## [Problem description]
In the records below, find the line with "Select the 'por pessoa' radio button" and the line with "Given: Click the reload"; return exactly those lines and every line between them.

★ ★ ★ ★

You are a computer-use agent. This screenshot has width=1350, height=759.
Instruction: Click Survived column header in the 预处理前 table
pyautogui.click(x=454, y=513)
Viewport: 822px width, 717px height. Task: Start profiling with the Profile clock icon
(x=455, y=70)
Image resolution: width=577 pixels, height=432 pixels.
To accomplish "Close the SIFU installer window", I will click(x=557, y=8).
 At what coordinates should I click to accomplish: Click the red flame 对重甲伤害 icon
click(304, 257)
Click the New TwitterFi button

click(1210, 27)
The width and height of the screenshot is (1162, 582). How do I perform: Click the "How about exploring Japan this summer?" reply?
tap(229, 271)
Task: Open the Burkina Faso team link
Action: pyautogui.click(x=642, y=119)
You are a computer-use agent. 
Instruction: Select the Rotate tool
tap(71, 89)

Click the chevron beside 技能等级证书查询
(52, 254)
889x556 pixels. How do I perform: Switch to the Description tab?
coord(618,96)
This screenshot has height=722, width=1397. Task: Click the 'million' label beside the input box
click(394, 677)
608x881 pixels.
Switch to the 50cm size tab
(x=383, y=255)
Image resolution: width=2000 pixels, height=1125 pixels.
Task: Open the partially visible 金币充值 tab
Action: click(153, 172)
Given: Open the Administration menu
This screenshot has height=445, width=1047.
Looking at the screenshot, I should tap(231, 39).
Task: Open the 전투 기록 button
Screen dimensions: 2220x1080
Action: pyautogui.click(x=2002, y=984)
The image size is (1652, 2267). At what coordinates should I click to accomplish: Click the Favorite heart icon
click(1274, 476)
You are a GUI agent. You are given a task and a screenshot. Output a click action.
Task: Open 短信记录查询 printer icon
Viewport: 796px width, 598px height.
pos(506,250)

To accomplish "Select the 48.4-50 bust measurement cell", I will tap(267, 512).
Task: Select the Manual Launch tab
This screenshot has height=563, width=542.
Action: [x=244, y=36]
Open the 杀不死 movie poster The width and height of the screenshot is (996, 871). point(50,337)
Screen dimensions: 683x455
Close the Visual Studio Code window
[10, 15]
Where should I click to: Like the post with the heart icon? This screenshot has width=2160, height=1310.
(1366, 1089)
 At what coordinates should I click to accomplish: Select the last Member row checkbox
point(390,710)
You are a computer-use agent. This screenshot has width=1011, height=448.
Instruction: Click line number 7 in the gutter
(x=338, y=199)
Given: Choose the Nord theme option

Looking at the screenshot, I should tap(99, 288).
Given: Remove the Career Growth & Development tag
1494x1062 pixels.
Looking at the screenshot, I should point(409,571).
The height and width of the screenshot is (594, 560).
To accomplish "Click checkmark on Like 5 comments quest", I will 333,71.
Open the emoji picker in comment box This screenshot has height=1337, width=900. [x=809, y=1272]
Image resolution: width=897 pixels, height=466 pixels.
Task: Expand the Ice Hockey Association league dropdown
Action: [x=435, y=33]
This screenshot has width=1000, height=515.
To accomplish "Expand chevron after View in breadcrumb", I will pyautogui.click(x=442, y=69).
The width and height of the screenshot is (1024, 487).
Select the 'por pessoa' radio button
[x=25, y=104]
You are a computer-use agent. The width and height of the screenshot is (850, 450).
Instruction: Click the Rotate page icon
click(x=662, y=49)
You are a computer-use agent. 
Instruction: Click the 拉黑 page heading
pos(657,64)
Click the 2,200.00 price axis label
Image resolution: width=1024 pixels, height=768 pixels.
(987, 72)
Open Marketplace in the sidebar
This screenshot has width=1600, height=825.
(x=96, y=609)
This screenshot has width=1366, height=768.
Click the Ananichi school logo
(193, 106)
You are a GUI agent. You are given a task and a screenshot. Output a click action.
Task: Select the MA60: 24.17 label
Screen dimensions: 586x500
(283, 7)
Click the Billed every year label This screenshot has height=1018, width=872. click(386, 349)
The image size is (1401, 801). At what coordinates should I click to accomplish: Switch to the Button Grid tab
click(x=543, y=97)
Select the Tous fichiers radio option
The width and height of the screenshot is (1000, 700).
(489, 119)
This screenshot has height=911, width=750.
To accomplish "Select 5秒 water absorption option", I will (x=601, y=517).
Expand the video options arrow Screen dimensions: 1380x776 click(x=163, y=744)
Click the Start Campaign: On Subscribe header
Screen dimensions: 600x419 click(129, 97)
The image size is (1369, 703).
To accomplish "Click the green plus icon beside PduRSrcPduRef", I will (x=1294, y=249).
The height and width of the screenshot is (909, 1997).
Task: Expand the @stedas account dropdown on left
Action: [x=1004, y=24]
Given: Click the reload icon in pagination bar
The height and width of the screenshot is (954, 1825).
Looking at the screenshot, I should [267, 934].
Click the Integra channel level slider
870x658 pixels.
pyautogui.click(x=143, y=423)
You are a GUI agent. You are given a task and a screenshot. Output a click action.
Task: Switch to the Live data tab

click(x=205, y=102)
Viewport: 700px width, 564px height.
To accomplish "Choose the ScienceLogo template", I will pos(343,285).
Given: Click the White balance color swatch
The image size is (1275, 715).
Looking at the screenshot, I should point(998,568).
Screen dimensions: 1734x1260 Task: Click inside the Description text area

★ ★ ★ ★

## [Response to this task]
Select the 'por pessoa' radio button
[x=25, y=104]
You are a computer-use agent. The width and height of the screenshot is (850, 450).
Instruction: Click the Rotate page icon
click(x=662, y=49)
You are a computer-use agent. 
Instruction: Click the 拉黑 page heading
pos(657,64)
Click the 2,200.00 price axis label
Image resolution: width=1024 pixels, height=768 pixels.
(987, 72)
Open Marketplace in the sidebar
This screenshot has width=1600, height=825.
(x=96, y=609)
This screenshot has width=1366, height=768.
Click the Ananichi school logo
(193, 106)
You are a GUI agent. You are given a task and a screenshot. Output a click action.
Task: Select the MA60: 24.17 label
Screen dimensions: 586x500
(283, 7)
Click the Billed every year label This screenshot has height=1018, width=872. click(386, 349)
The image size is (1401, 801). At what coordinates should I click to accomplish: Switch to the Button Grid tab
click(x=543, y=97)
Select the Tous fichiers radio option
The width and height of the screenshot is (1000, 700).
(489, 119)
This screenshot has height=911, width=750.
To accomplish "Select 5秒 water absorption option", I will (x=601, y=517).
Expand the video options arrow Screen dimensions: 1380x776 click(x=163, y=744)
Click the Start Campaign: On Subscribe header
Screen dimensions: 600x419 click(129, 97)
The image size is (1369, 703).
To accomplish "Click the green plus icon beside PduRSrcPduRef", I will (x=1294, y=249).
The height and width of the screenshot is (909, 1997).
Task: Expand the @stedas account dropdown on left
Action: [x=1004, y=24]
Given: Click the reload icon in pagination bar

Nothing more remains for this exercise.